La tranquilidad de la noche en Privet Drive se vio súbitamente interrumpida por un destello luminoso que apareció por el final de la calle acompañado de un creciente ruido. El Autobús Noctámbulo atravesó como una exhalación la carretera, a tal velocidad que a veces las ruedas ni siquiera tocaban el suelo.
Al volante, un enloquecido Sirius Black hacía bruscos gestos para evitar atropellar a los gatos que iban saliendo a su paso. Tras el asiento del conductor, Harry Potter, el niño que vivió, estaba agazapado entre lastimeros llantos y en calzoncillos, convencido de que de un momento a otro se estrellarían brutalmente y lamentándose de no poder sobrevivir aunque sólo fuera para sacar a la policía de su error cuando ésta descubriera su cadáver semidesnudo junto al de un desaliñado adulto de cuestionable y vicioso aspecto.
−¡Agárrate, apadrinado, porque voy a poner a este autobús en órbita!

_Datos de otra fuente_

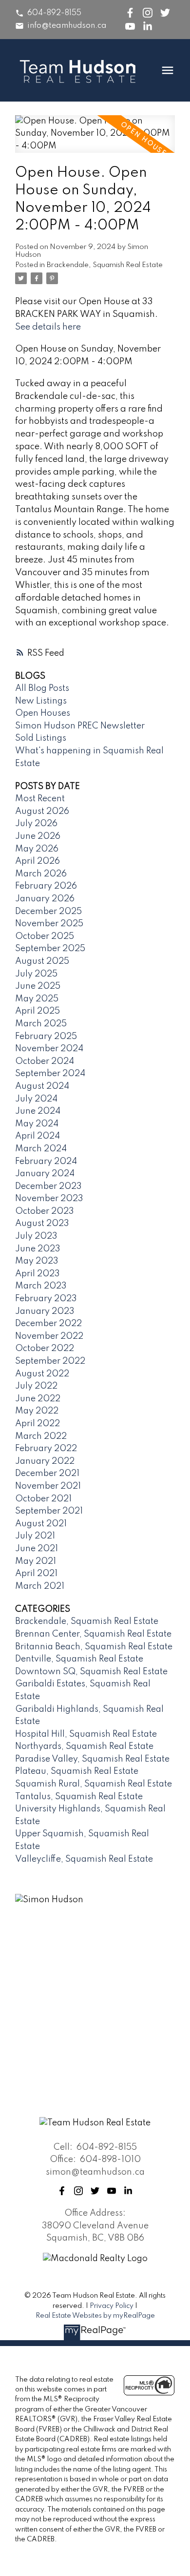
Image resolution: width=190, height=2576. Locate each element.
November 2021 (48, 1486)
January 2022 (45, 1461)
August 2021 (41, 1523)
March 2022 (41, 1436)
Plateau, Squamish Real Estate (76, 1771)
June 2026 (37, 836)
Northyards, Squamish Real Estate (84, 1746)
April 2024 (37, 1136)
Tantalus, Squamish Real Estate (79, 1796)
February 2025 (46, 1036)
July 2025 (36, 974)
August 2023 (42, 1223)
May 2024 (36, 1124)
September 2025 (50, 948)
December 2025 (48, 911)
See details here (48, 327)
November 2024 (49, 1048)
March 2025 (41, 1023)
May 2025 (36, 999)
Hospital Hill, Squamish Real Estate (86, 1734)
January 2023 (45, 1311)
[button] (48, 13)
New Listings (41, 701)
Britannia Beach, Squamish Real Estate (93, 1646)
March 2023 (41, 1286)
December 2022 (48, 1323)
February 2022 (46, 1448)
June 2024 (37, 1111)
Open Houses (42, 713)
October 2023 (44, 1211)
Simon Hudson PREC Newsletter (80, 726)
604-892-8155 (54, 13)
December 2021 (47, 1473)
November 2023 (49, 1198)
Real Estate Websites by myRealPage (95, 2315)
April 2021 (36, 1573)
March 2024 (41, 1148)
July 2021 (35, 1536)
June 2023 (37, 1249)
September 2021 (49, 1511)
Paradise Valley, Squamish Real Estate (92, 1759)
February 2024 (46, 1161)
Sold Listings (40, 738)
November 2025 (49, 923)
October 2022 (44, 1348)
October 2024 (44, 1061)
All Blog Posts (42, 688)
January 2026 (45, 898)
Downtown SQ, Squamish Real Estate (91, 1671)
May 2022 (36, 1411)
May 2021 (35, 1561)
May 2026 (36, 849)
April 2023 (37, 1273)
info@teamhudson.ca (67, 26)
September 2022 (50, 1361)
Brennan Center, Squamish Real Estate (93, 1634)
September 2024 (50, 1073)
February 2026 (46, 886)
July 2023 (36, 1236)
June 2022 (37, 1398)
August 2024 (42, 1086)
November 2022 (49, 1336)
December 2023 (48, 1186)
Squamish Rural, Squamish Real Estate (93, 1784)
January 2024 (45, 1173)
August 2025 (42, 961)
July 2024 (36, 1099)
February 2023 (46, 1298)
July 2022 (36, 1386)
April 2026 (37, 861)
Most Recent (40, 798)
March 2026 (41, 874)
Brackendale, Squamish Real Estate (105, 265)
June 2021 (36, 1548)
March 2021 (39, 1586)
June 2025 (37, 986)
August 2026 (42, 811)
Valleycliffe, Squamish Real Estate (84, 1859)
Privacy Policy (111, 2306)
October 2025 (44, 936)
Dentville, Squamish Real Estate (79, 1659)
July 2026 (36, 823)
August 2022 (42, 1374)
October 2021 (43, 1499)
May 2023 (36, 1261)
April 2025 (37, 1011)
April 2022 (37, 1423)
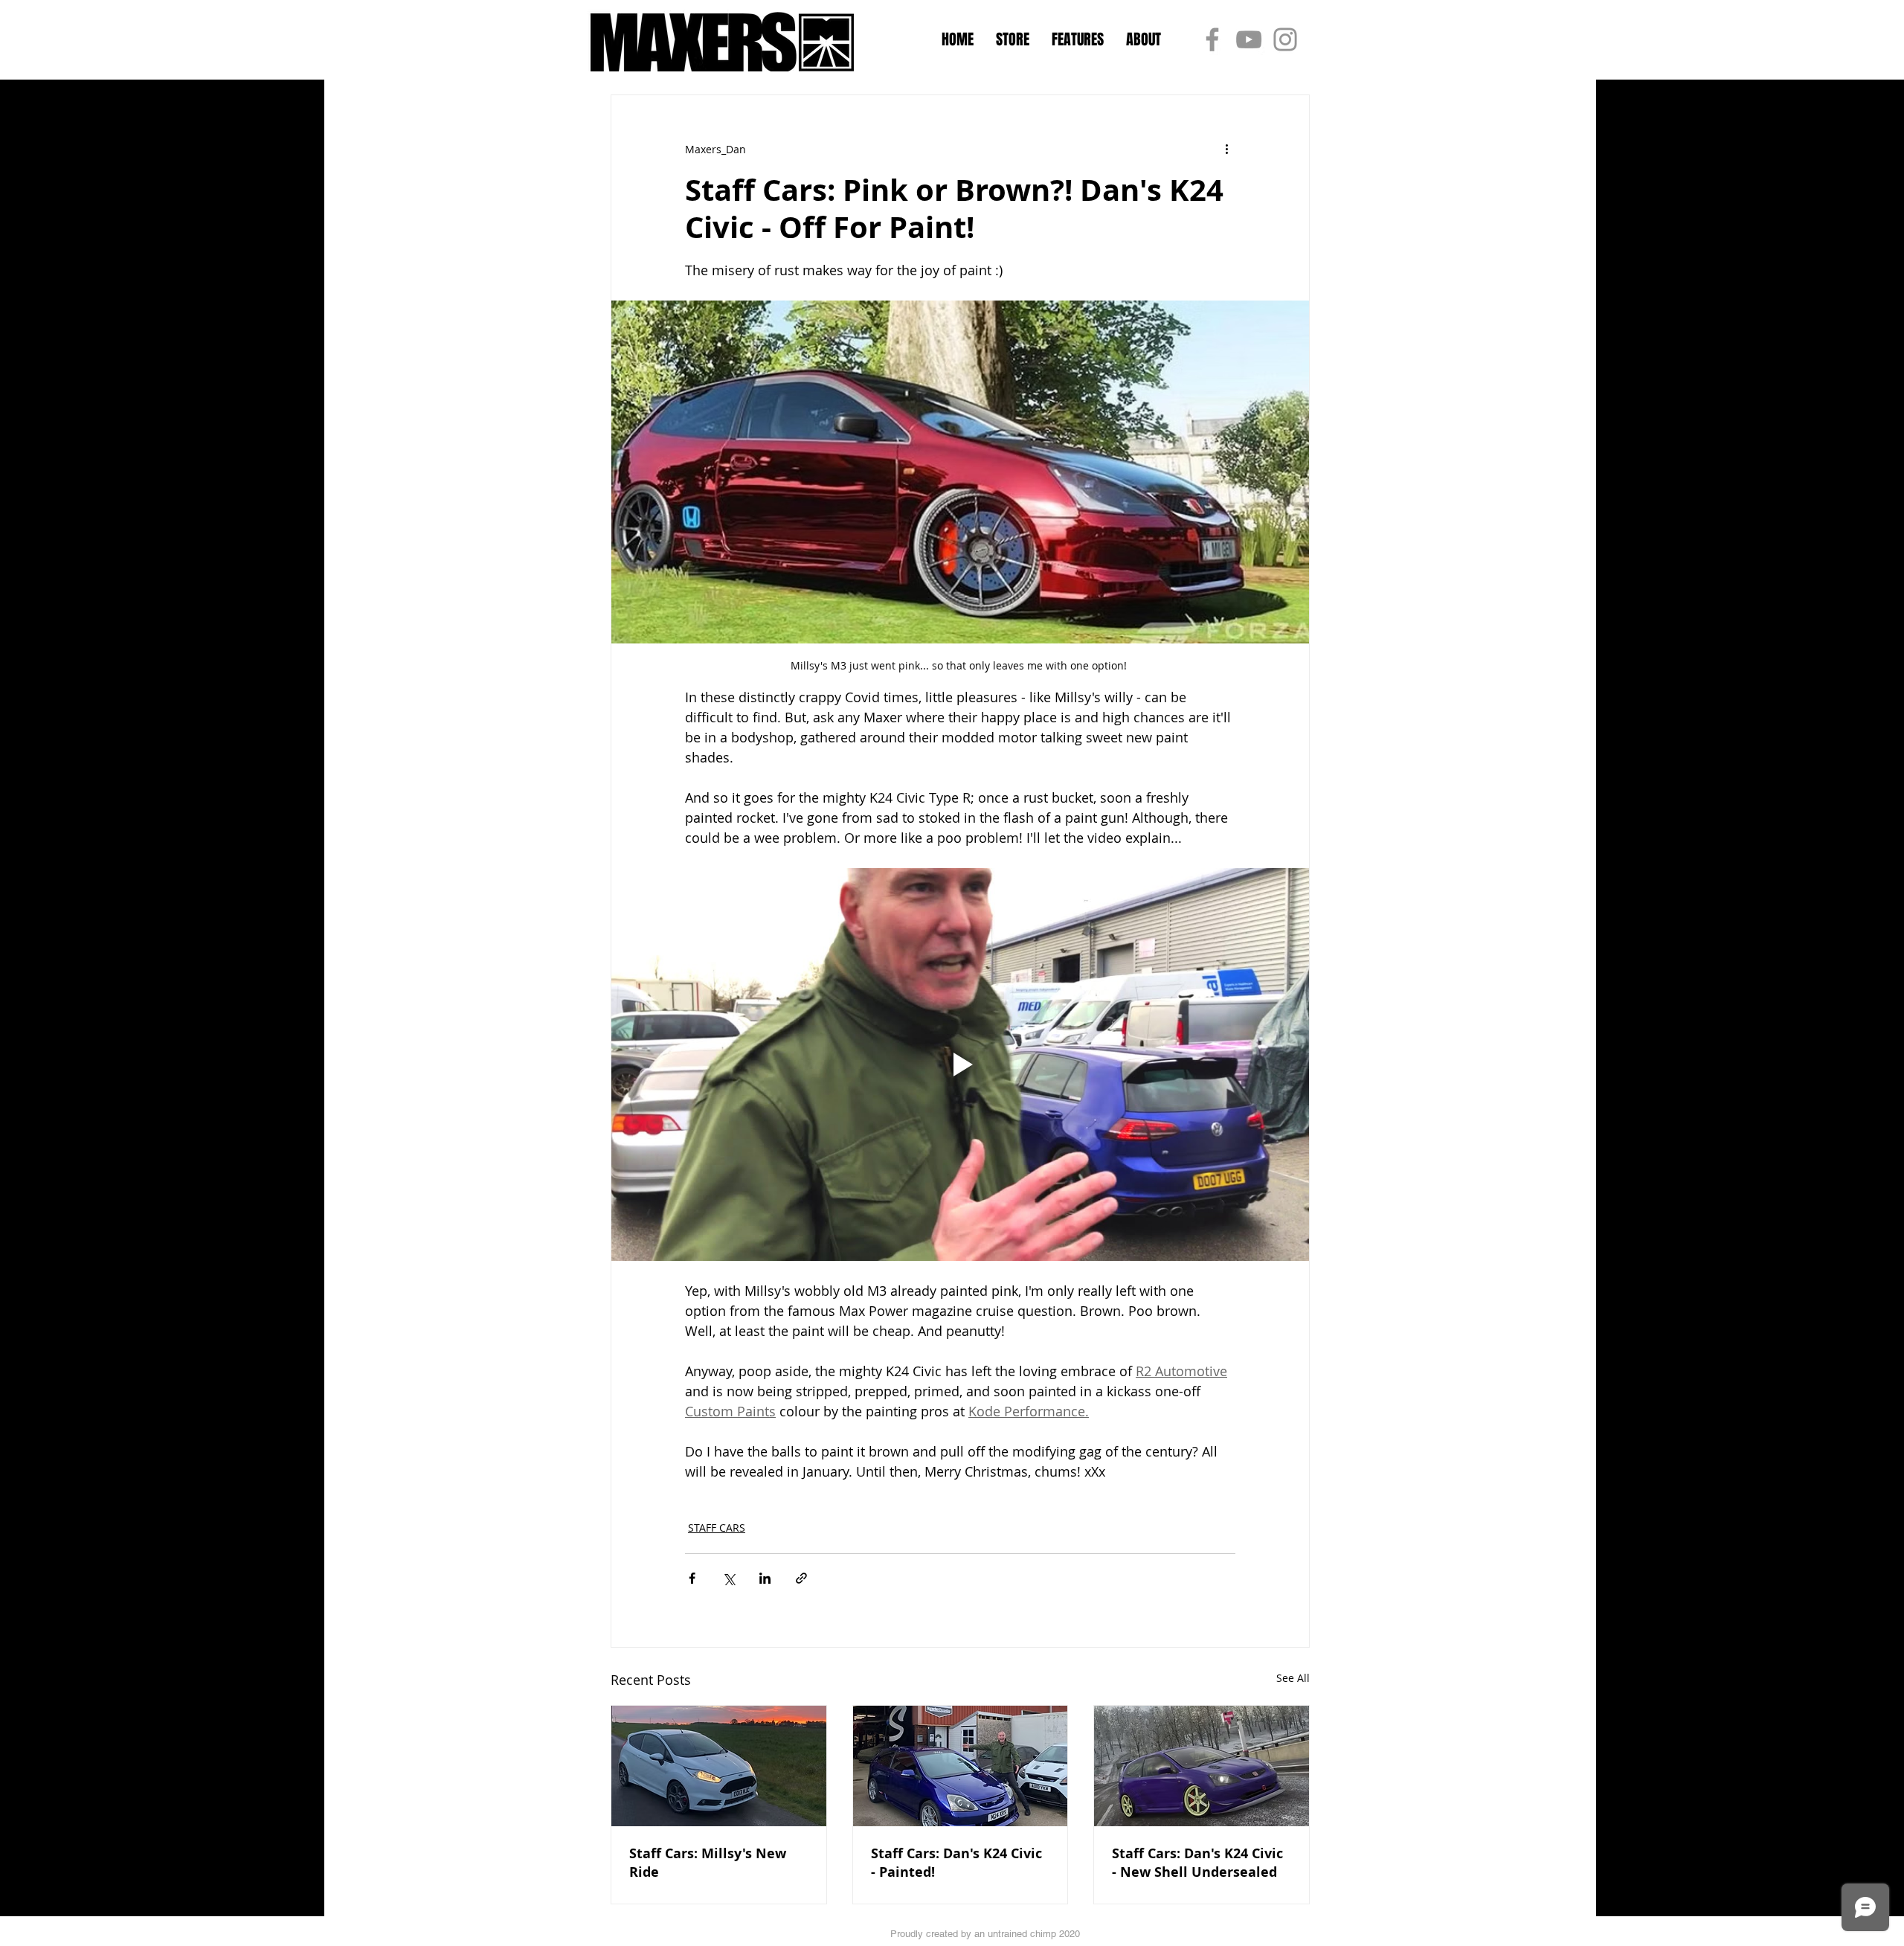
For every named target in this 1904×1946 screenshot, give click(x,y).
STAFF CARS (716, 1527)
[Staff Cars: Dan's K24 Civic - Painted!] (960, 1766)
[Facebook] (1212, 39)
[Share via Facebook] (692, 1578)
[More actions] (1226, 149)
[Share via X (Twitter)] (728, 1578)
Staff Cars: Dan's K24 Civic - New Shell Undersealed (1197, 1862)
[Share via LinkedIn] (765, 1578)
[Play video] (960, 1064)
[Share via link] (801, 1578)
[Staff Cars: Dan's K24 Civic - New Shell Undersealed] (1201, 1766)
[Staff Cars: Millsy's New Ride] (718, 1766)
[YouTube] (1248, 39)
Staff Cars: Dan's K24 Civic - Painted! (956, 1862)
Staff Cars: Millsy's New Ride (707, 1862)
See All (1293, 1678)
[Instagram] (1285, 39)
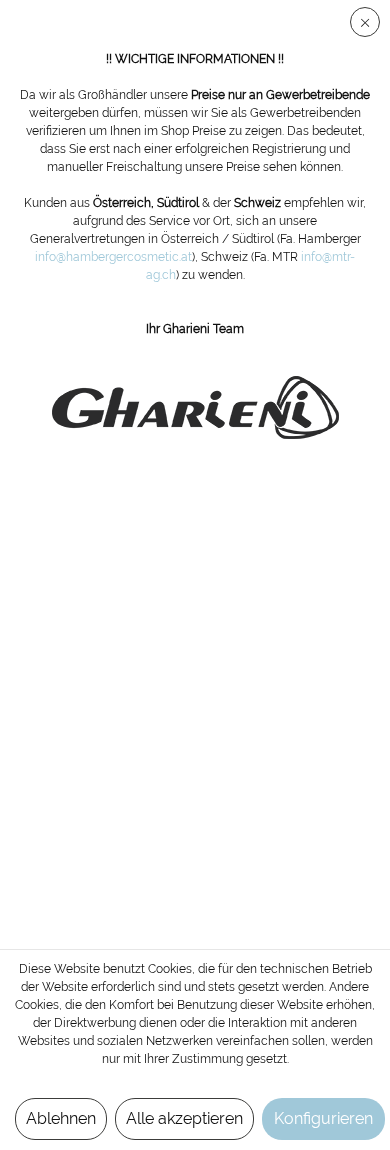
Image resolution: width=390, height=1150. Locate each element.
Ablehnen (61, 1118)
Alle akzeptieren (184, 1118)
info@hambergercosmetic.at (113, 257)
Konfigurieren (323, 1118)
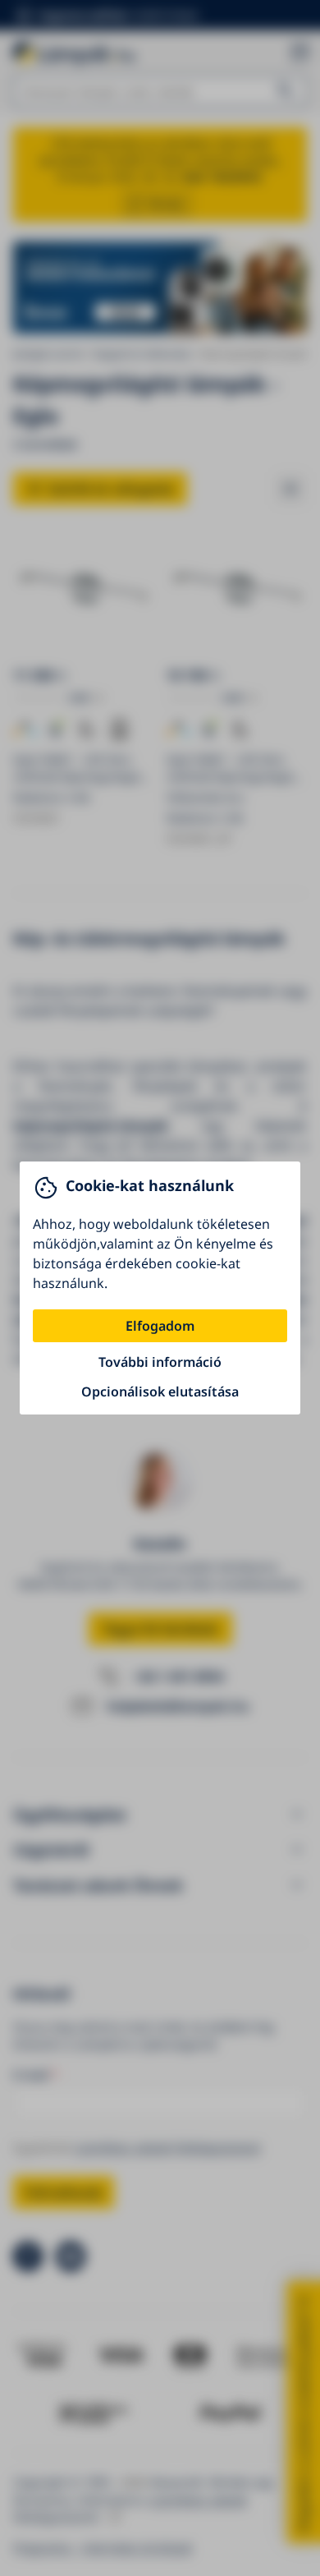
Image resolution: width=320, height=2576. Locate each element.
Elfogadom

Harry observó la desquiciada cara de Sirius y se preguntó por qué todas las desgracias del mundo mágico tenían que ocurrirle a él. No era suficiente con haber descubierto su condición de horrocrux, haberse enterado de que tenía una enloquecida hermana melliza que había arruinado la última cena protocolaria del Ministro con una tarta explosiva y haberse visto envuelto en un cómico malentendido no exento de connotaciones homosexuales con Draco Malfoy la semana pasada. Ahora se dirigía a por lo menos doscientos kilómetros por hora hacia un destino fatal, convencido de que aquel viejo autobús sería su féretro, compartido con su padrino Sirius. Le miró. Todo había ocurrido demasiado rápido. Y no sólo el hecho de encontrarse en tan temible situación. El retorno de su padrino de entre los muertos pocos días antes era algo que aún no había tenido tiempo de asimilar.